• **Item-finding records**:
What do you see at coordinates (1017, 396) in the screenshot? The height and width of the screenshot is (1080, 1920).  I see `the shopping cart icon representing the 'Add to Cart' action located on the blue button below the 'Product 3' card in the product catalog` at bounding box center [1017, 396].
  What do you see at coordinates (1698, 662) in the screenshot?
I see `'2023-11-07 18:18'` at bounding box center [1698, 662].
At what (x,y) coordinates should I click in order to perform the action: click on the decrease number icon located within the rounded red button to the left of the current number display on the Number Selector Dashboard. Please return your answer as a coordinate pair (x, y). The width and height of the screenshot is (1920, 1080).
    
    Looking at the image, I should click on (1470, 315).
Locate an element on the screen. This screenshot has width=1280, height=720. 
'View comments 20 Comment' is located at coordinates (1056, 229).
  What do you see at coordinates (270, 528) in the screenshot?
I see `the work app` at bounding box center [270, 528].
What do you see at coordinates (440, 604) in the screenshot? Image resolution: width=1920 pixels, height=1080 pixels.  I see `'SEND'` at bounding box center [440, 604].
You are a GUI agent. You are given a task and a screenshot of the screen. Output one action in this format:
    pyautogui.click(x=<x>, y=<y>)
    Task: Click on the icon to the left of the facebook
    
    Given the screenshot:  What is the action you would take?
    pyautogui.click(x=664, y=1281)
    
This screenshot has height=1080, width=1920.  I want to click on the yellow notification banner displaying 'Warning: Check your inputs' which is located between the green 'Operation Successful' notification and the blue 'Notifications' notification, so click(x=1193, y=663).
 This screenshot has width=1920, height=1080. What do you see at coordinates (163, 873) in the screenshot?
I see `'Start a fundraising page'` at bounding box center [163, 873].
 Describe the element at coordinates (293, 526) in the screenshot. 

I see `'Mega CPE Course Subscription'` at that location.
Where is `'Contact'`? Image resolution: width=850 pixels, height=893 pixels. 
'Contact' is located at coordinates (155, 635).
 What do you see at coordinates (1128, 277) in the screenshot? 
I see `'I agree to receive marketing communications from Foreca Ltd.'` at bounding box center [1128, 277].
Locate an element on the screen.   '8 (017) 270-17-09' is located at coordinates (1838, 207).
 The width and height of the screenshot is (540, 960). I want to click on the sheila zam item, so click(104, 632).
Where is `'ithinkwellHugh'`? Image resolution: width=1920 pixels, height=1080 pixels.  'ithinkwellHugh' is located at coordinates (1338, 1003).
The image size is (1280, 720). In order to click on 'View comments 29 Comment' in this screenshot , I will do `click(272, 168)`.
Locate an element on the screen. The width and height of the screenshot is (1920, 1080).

• **AIM OF THE TASK**: Find every row above that contains the string "resolution", matching case exactly, and copy each such row in full.

• **THE RESULT**:
What do you see at coordinates (440, 604) in the screenshot? Image resolution: width=1920 pixels, height=1080 pixels.  I see `'SEND'` at bounding box center [440, 604].
Where is `'Contact'`? Image resolution: width=850 pixels, height=893 pixels. 
Where is `'ithinkwellHugh'`? Image resolution: width=1920 pixels, height=1080 pixels.  'ithinkwellHugh' is located at coordinates (1338, 1003).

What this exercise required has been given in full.